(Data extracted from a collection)
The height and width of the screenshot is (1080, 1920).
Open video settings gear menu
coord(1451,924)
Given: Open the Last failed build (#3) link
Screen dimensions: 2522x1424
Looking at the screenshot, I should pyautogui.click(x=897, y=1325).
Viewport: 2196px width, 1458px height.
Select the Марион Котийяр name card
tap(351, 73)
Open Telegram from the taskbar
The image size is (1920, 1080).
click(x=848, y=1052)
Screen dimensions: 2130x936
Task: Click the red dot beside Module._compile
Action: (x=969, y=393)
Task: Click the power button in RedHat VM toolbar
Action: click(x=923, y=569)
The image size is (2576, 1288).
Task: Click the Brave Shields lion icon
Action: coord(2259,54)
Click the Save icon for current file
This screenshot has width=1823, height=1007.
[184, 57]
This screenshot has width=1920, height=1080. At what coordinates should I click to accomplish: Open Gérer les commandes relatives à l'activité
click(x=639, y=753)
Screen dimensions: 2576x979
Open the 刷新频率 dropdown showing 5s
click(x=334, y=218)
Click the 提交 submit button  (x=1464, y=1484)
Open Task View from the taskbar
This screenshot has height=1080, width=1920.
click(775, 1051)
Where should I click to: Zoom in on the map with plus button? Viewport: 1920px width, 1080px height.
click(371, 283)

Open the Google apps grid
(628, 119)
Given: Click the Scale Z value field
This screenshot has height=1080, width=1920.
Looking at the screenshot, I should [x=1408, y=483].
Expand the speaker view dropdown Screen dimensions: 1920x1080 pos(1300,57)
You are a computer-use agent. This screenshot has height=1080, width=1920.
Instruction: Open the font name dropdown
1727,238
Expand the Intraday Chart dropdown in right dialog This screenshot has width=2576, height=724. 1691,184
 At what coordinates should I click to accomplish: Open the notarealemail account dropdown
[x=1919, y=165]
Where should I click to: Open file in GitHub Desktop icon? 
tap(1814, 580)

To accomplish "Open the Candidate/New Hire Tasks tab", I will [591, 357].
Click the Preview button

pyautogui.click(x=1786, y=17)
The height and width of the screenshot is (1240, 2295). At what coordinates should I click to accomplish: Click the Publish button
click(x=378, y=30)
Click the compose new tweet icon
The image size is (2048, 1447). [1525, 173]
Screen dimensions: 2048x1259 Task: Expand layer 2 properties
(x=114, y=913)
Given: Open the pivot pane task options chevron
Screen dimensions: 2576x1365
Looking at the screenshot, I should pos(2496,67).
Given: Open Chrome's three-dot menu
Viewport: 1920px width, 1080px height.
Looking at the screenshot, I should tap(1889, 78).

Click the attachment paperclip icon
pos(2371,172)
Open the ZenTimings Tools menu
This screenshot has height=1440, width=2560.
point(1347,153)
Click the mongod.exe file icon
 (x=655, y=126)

» How to complete this task
Using the records above, write out exactly the lines from the one containing "Screen dimensions: 2048x1259" through the last, and add nothing.

» Worked solution
Screen dimensions: 2048x1259 Task: Expand layer 2 properties
(x=114, y=913)
Given: Open the pivot pane task options chevron
Screen dimensions: 2576x1365
Looking at the screenshot, I should pos(2496,67).
Given: Open Chrome's three-dot menu
Viewport: 1920px width, 1080px height.
Looking at the screenshot, I should tap(1889, 78).

Click the attachment paperclip icon
pos(2371,172)
Open the ZenTimings Tools menu
This screenshot has height=1440, width=2560.
point(1347,153)
Click the mongod.exe file icon
 (x=655, y=126)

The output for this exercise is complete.